Each winery in our system has a unique identifier (hex-based, beginning at 1). Since a batch of SCM objects may be come from various wineries, we use the following format for off-chain data:

{
 “4527”: [{...}, {...}, {...}],
 “913a”: [{...}, {...}]
}

Each winery ID maps to an array, and each item in the array is an object of SCM data for a singular lot. In the above example, there are 2 wineries: winery 4527 has 3 lots in this batch, and winery 913a has 2.

The batch information follows the format of “#” - e.g. “4527#1” - zero-indexed, of course.

Signing

Data is signed by Ed25519 key pairs belonging to each winery. Signatures are stored on-chain within the d field and the format matches the off-chain data.

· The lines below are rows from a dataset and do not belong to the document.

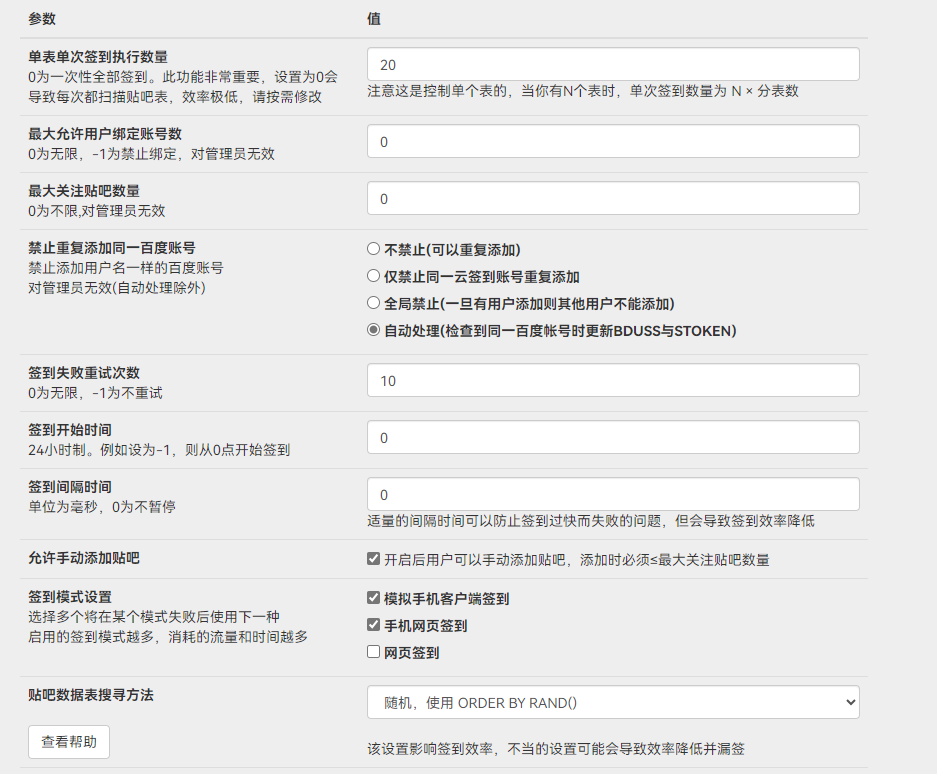
Task: Select the 全局禁止 radio button
Action: tap(374, 304)
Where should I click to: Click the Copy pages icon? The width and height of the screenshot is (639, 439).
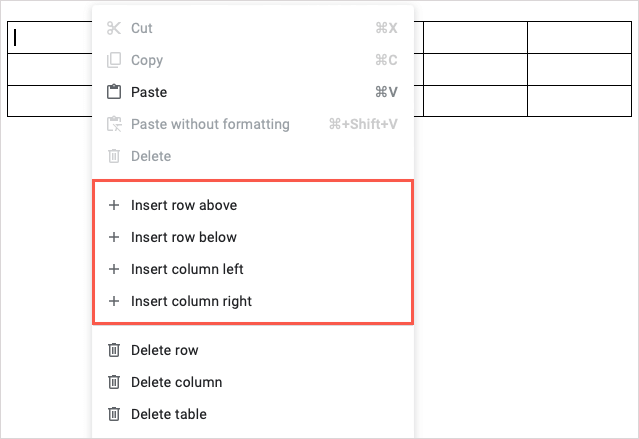point(113,60)
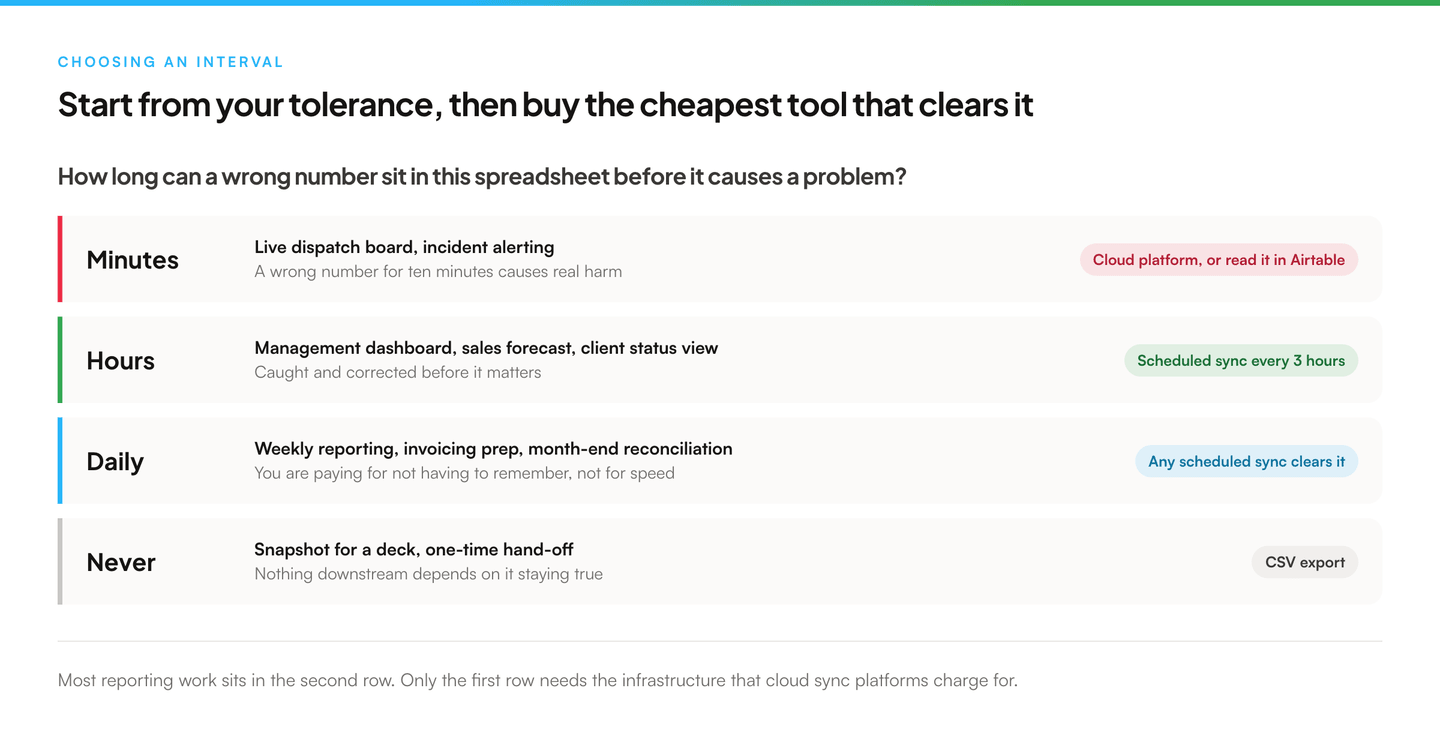The height and width of the screenshot is (752, 1440).
Task: Click the red accent bar on Minutes row
Action: [x=60, y=259]
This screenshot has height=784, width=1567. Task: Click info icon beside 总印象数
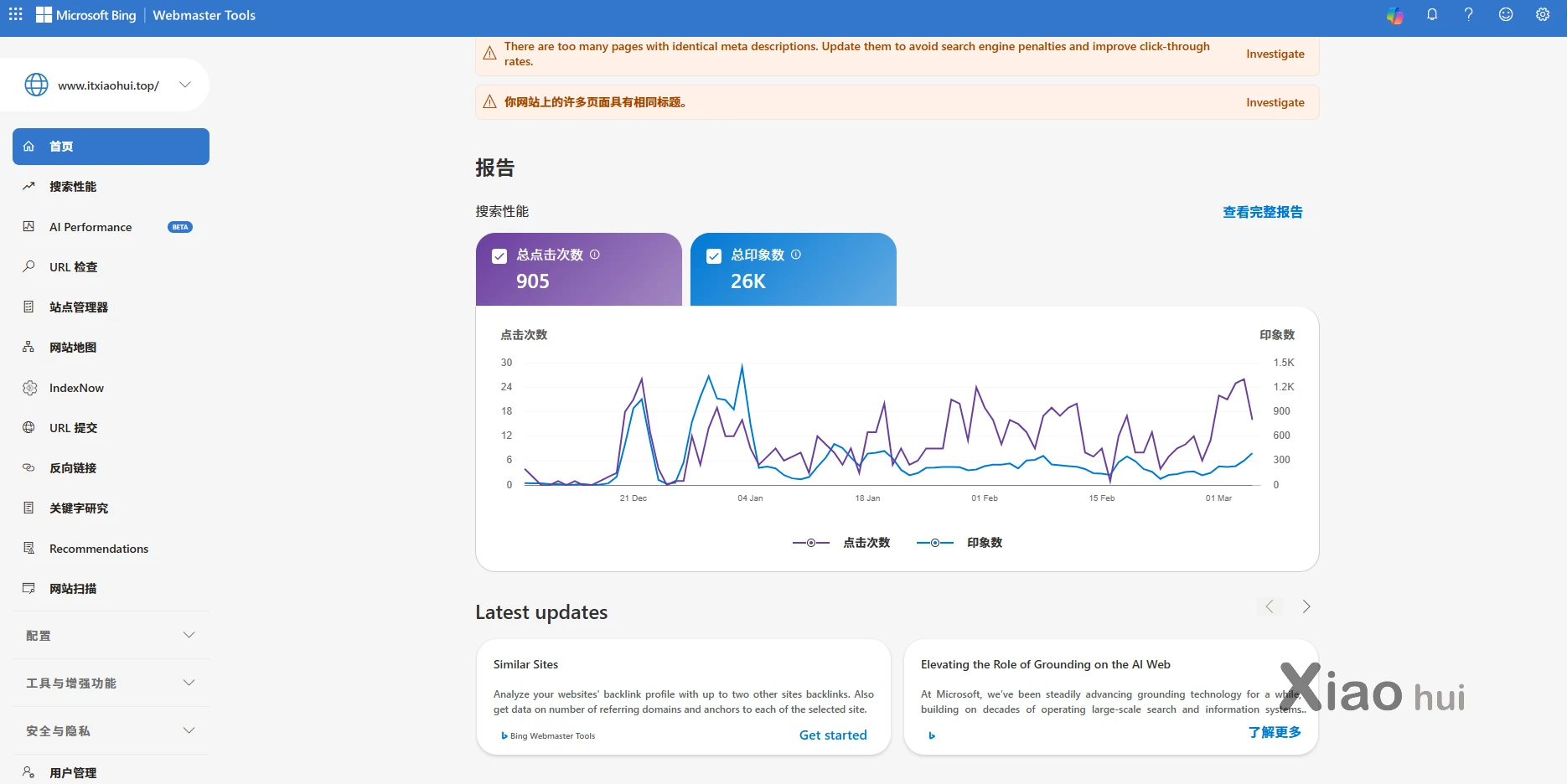(x=796, y=255)
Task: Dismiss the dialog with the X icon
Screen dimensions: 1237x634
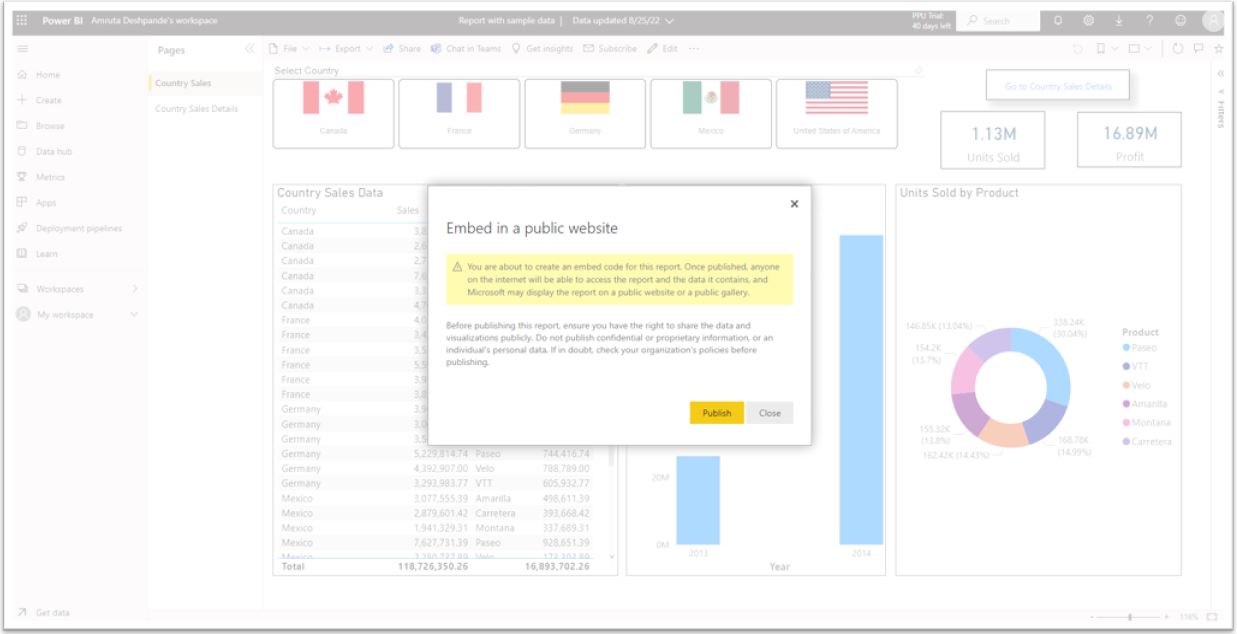Action: click(x=794, y=204)
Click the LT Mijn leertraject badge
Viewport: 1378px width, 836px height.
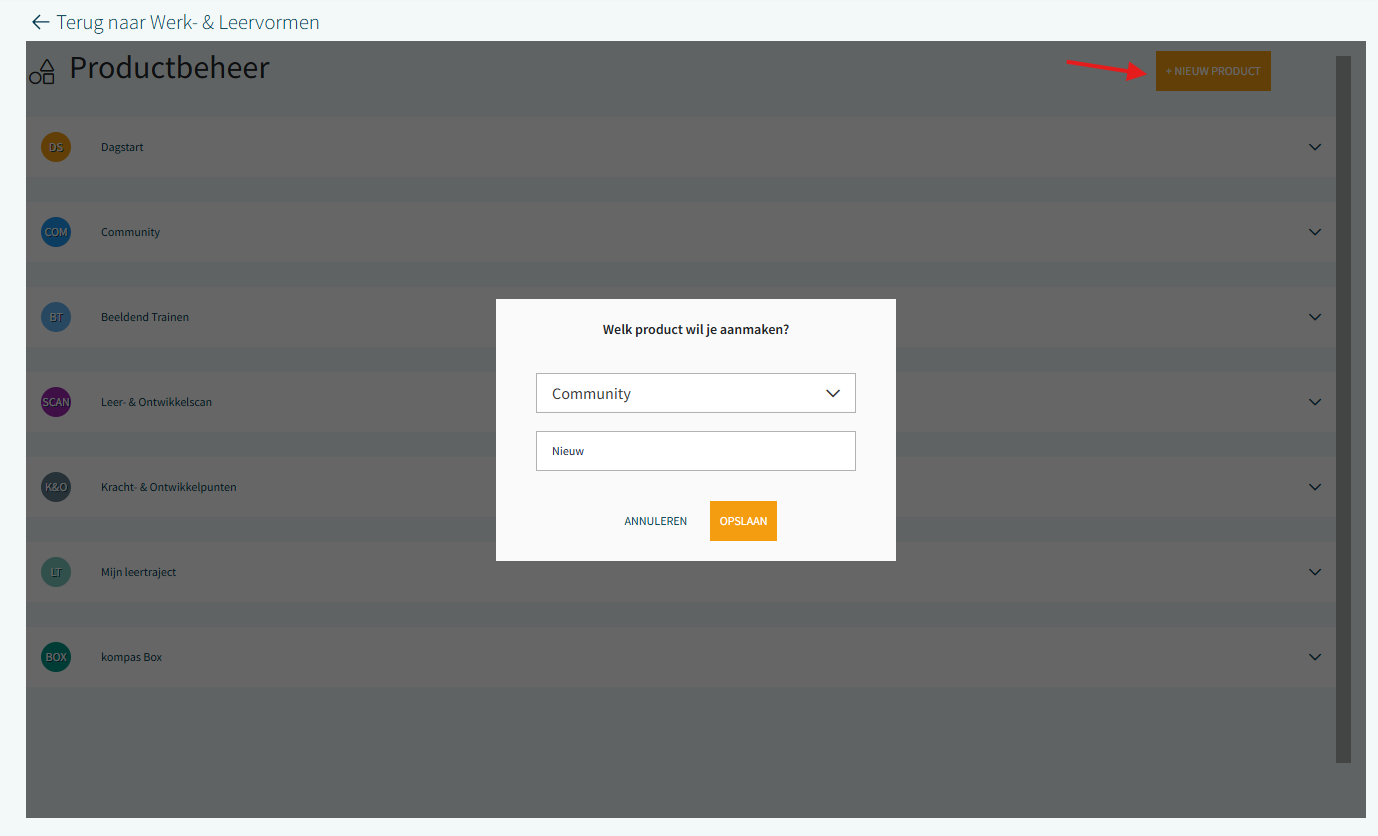coord(56,572)

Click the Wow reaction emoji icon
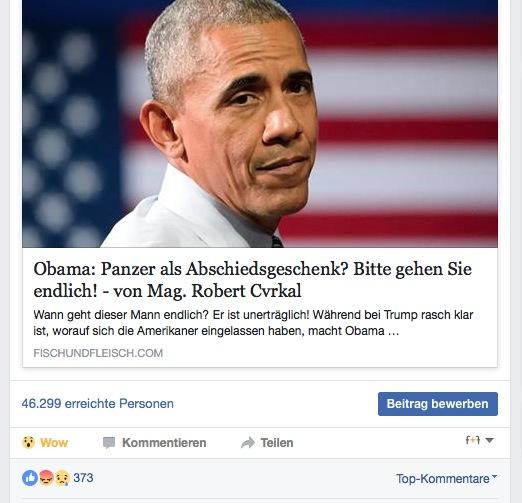tap(28, 443)
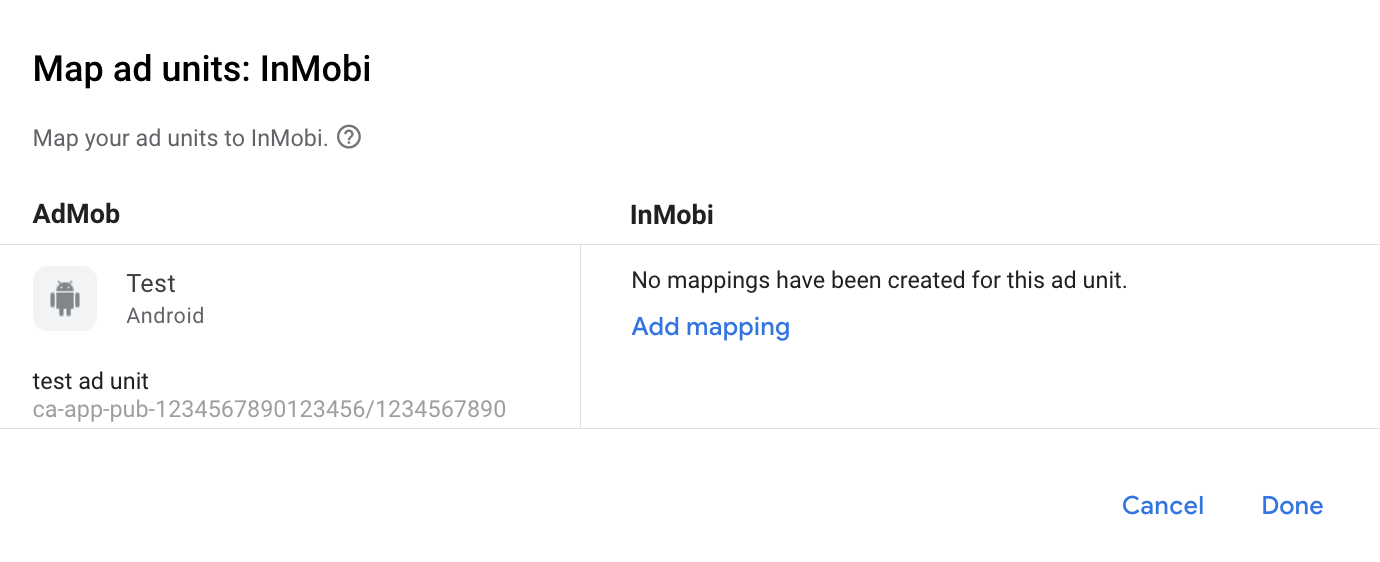
Task: Click the AdMob column header
Action: pos(76,214)
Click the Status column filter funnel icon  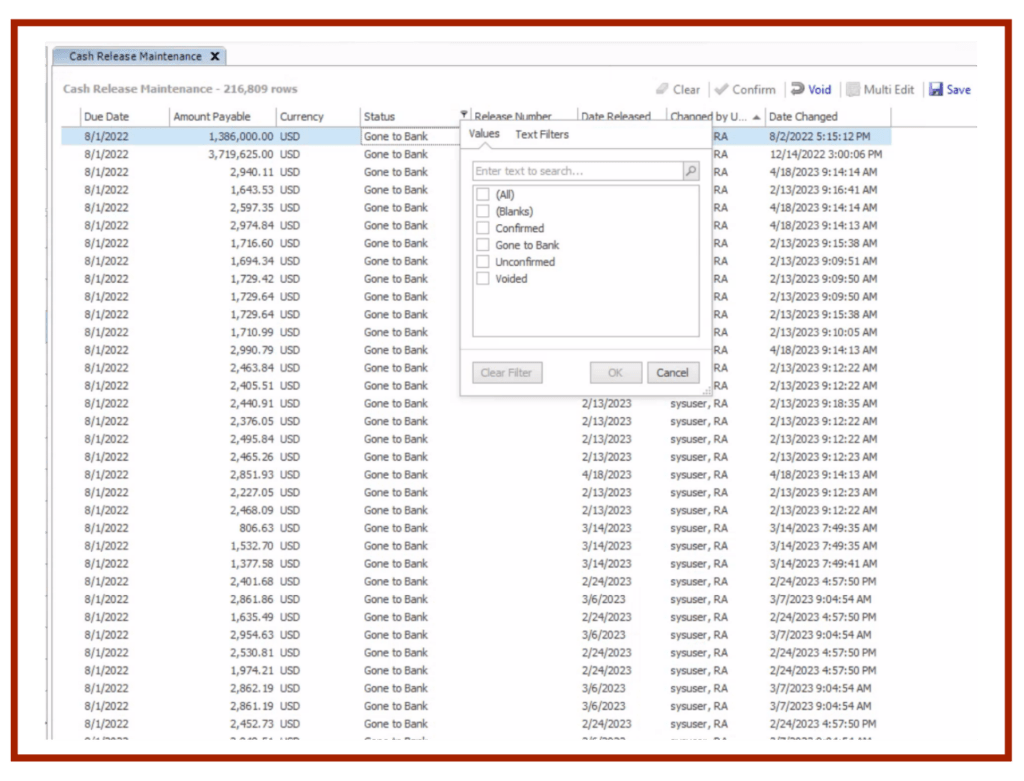[x=464, y=116]
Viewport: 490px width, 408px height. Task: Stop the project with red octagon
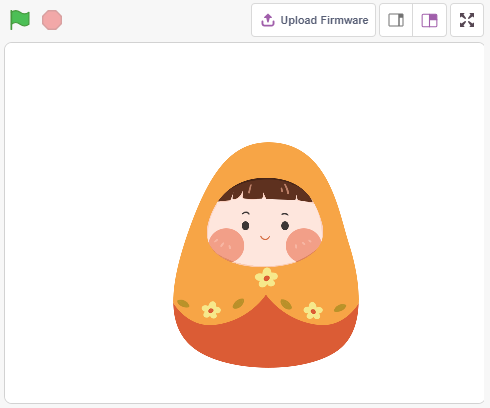tap(52, 20)
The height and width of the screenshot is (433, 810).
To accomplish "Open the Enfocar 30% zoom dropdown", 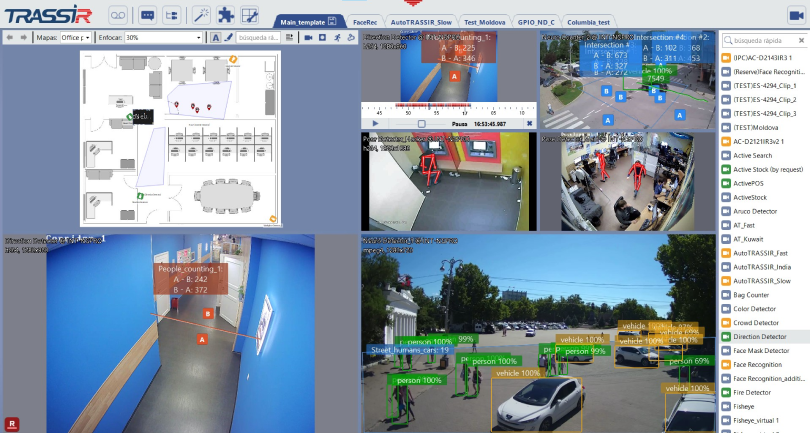I will pyautogui.click(x=165, y=37).
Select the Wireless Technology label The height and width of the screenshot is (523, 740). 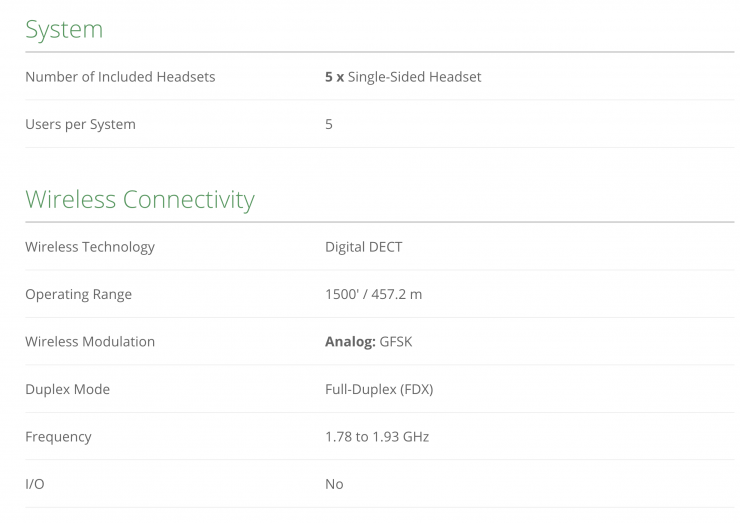90,247
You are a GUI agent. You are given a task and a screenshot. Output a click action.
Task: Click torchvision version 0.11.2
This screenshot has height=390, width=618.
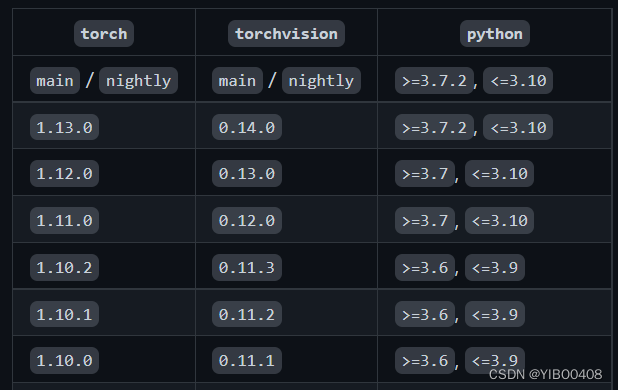click(247, 314)
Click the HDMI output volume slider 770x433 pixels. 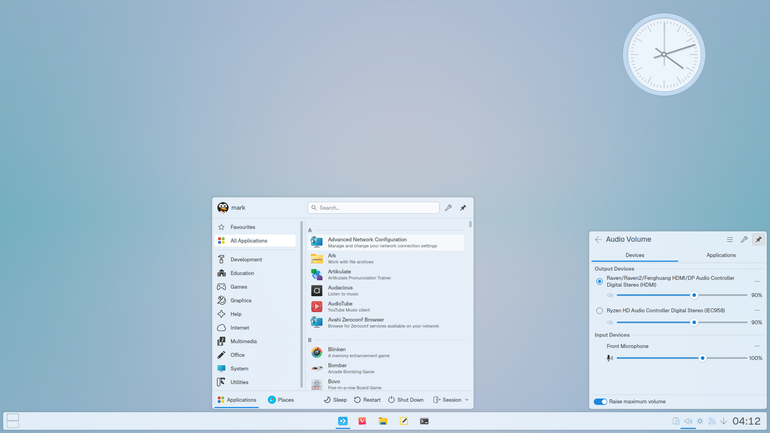(x=682, y=295)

Here, each winery ID maps to an object containing the public key byte-stream pk, the JSON Web Signature (JCS) header - h, and an array of JCS detached-signatures - `s``. The header in this case only contains the key type which is why it is commonly extracted from each signature to save on space.

{
  "1904": {
    "t": "scm",
    "st": "georgianWine",
    "v": "1",
    "cid": "X",
    "d": {
      "4527": {
        "pk": <pubKeyBytes>,
        "h": <headerBytes>,
        "s": [<sig1Bytes>, <sig2Bytes>, <sig3Bytes>]
	    },
      "913a": {
        "pk": <pubKeyBytes>,
        "h": <headerBytes>,
        "s": [<sig1Bytes>, <sig2Bytes>]
      }
    }
  }
}

The batch information of 4527#1 maps to <sig2Bytes> here.

Verification process

Firstly, you must retrieve the transaction ID from the bottle you have just scanned on Scantrust. Using an explorer or chain indexer, read the metadata of the given transaction.

The Content Identifier

  1. Retrieve the CID from the transaction metadata (cid field).
  2. Retrieve the off-chain data by putting the CID from the transaction metadata into the resolver URL.
  3. Resolve the returned pre-signed URL and the JSON will be returned.
  4. Determine the hashing algorithm, codec and encoding from the CID.
    1. By default this will be blake2b-256, raw and base58btc.
  5. Canonicalise the off-chain data using the JCS algorithm. (It should already be canonicalised from the API though!)
  6. Hash the entire off-chain JSON using the hashing algorithm.
  7. Calculate the CID using your favourite programming language with a CID package - we are using this Java package in our backend.
    1. Check out our sample in TypeScript.
  8. Verify that the CIDs match!

The signature

  1. Retrieve the batch info from Scantrust.
  2. Use the batch info to extract the correct JSON object from the off-chain data obtained in the previous section (post-canonicalisation).
  3. Use the batch info to extract the correct public key (pk), JWS header (h) and JWS detached signature (item in s, depends on the batch info) from the on-chain metadata.
  4. Use an API endpoint listed here to retrieve the relevant public key bytes.
    1. You must extract the winery ID from the batch info (everything before the # symbol).
  5. Verify that the public key embedded in the transaction metadata is the same as the public key returned by the API.
    1. If it’s not, then the transaction is not valid!
    2. Hint: Each of these values is a byte-stream in the metadata, but if you are viewing this on an explorer in your browser, it is probably represented in hex encoding.
  6. Convert the public key, JWS header and JWS detached signature to base64url encoding.
    1. Base64url is the standard format for JSON Web Signatures so most libraries will expect this format, but the direct bytes may work.
  7. Verify the signature using a JWS or JOSE package in your language of choice - example Java package.
    1. Once again... check out our sample in TypeScript.